News of Yore 1949: Alex Raymond Profiled

War Made Realist of Alex Raymond

Creator of the Strip 'Rip Kirby' Says He Lost Taste for Fantastic During His Service in the Pacific -- Got Away From Futuristic Drawing


By Virginia Irwin
A Staff Correspondent Of the St. Louis Post-Dispatch

Stamford, Conn., Feb. 11. 1949

Alex Raymond, the versatile artist who draws the popular adventure strip, "Rip Kirby," in the Everyday Magazine of the Post-Dispatch, came home from two years of fighting in the Pacific with some pretty definite ideas in mind. One idea was that while there is plenty of dough to be had in "escape" comics, he'd rather take less money and draw something that "helps reflect accurately the age in which we live."

"The war made a realist out of me," says Raymond, who looks more like a bond salesman than a creator of one of the most successful adventure comics on the market. "I lost my taste for the fantastic out in the Pacific. I came home determined to do something modern and real."

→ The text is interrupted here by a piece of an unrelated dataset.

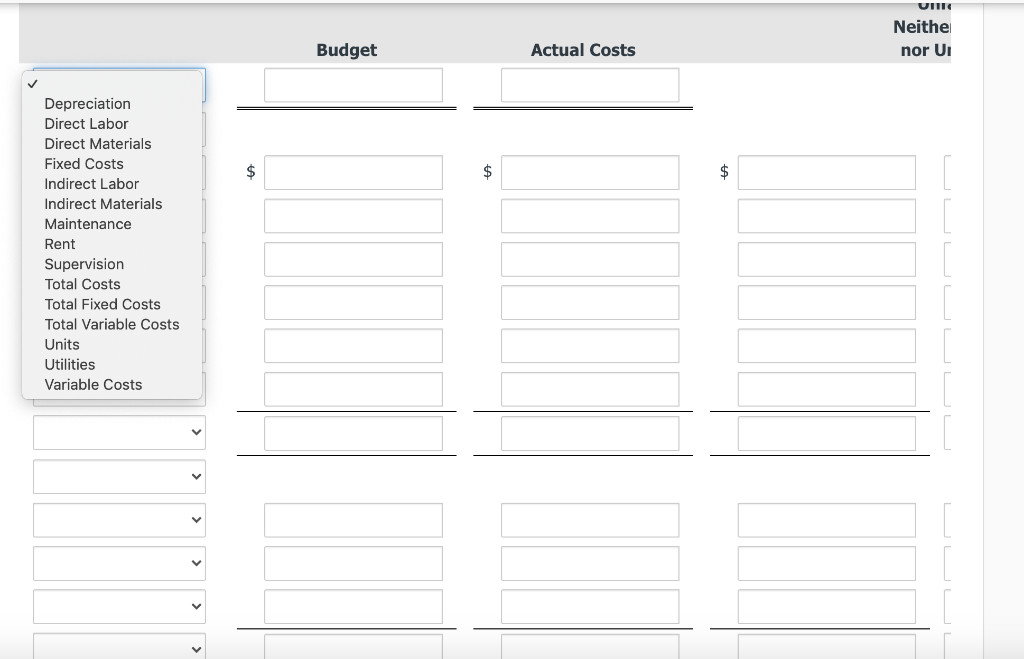This screenshot has height=659, width=1024.
Task: Choose "Total Variable Costs" from the dropdown
Action: click(111, 324)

When Raymond enlisted in the Marines, he was already at the top of the comic art profession. For years he had been drawing "Flash Gordon," that futuristic portrayal of the blond young hunk of man who whips around distant planets with his girl friend Dale. But Raymond wasn't satisfied.

"Call it patriotism if you like," Raymond says a little apologetically, ''but I just had to get into this fight. I had three kids. I wasn't young. And comic artists were getting easy deferments because they were considered necessary for morale at home. But I've always been the kind of a guy who gets a lump in his throat when a band plays the Star-Spangled Banner and the flag goes by. Anyway, I got in it and I got out of it with a whole skin. I came back a different guy. And I wouldn't take a million bucks for the experience."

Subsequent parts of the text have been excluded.